Dataset extract —

[Start]

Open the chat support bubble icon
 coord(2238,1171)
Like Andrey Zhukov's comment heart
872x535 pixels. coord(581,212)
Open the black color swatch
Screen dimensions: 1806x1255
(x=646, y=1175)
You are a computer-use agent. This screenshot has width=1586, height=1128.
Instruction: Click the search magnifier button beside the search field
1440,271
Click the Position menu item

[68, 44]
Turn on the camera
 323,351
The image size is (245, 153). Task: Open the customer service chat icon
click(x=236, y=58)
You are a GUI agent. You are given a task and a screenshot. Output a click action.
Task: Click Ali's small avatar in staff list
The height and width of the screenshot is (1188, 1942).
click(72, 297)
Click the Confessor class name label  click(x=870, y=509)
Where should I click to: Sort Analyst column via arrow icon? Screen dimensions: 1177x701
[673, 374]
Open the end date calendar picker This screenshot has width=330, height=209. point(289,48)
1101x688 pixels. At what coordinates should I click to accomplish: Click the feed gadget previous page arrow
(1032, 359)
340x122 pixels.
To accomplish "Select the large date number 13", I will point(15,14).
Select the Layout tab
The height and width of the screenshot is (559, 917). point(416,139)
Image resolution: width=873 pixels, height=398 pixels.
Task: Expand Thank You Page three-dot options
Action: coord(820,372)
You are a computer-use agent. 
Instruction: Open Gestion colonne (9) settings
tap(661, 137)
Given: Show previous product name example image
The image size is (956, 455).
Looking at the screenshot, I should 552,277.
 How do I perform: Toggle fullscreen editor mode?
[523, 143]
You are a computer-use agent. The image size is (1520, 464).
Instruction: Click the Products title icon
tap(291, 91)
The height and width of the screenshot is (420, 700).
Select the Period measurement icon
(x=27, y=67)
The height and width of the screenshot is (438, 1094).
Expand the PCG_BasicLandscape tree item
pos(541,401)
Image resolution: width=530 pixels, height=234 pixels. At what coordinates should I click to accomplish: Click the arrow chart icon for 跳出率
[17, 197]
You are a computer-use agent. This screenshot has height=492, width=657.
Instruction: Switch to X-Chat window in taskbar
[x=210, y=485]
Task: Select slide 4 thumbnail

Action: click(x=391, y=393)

[End]

Prompt — Copy these rows again, swapping "Instruction" for "Command" and leaving all else as it is.

Written response —
Open the chat support bubble icon
 coord(2238,1171)
Like Andrey Zhukov's comment heart
872x535 pixels. coord(581,212)
Open the black color swatch
Screen dimensions: 1806x1255
(x=646, y=1175)
You are a computer-use agent. This screenshot has width=1586, height=1128.
Command: Click the search magnifier button beside the search field
1440,271
Click the Position menu item

[68, 44]
Turn on the camera
 323,351
The image size is (245, 153). Task: Open the customer service chat icon
click(x=236, y=58)
You are a GUI agent. You are given a task and a screenshot. Output a click action.
Task: Click Ali's small avatar in staff list
The height and width of the screenshot is (1188, 1942).
click(72, 297)
Click the Confessor class name label  click(x=870, y=509)
Where should I click to: Sort Analyst column via arrow icon? Screen dimensions: 1177x701
[673, 374]
Open the end date calendar picker This screenshot has width=330, height=209. point(289,48)
1101x688 pixels. At what coordinates should I click to accomplish: Click the feed gadget previous page arrow
(1032, 359)
340x122 pixels.
To accomplish "Select the large date number 13", I will point(15,14).
Select the Layout tab
The height and width of the screenshot is (559, 917). point(416,139)
Image resolution: width=873 pixels, height=398 pixels.
Task: Expand Thank You Page three-dot options
Action: coord(820,372)
You are a computer-use agent. 
Command: Open Gestion colonne (9) settings
tap(661, 137)
Given: Show previous product name example image
The image size is (956, 455).
Looking at the screenshot, I should 552,277.
 How do I perform: Toggle fullscreen editor mode?
[523, 143]
You are a computer-use agent. The image size is (1520, 464).
Command: Click the Products title icon
tap(291, 91)
The height and width of the screenshot is (420, 700).
Select the Period measurement icon
(x=27, y=67)
The height and width of the screenshot is (438, 1094).
Expand the PCG_BasicLandscape tree item
pos(541,401)
Image resolution: width=530 pixels, height=234 pixels. At what coordinates should I click to accomplish: Click the arrow chart icon for 跳出率
[17, 197]
You are a computer-use agent. This screenshot has height=492, width=657.
Command: Switch to X-Chat window in taskbar
[x=210, y=485]
Task: Select slide 4 thumbnail

Action: click(x=391, y=393)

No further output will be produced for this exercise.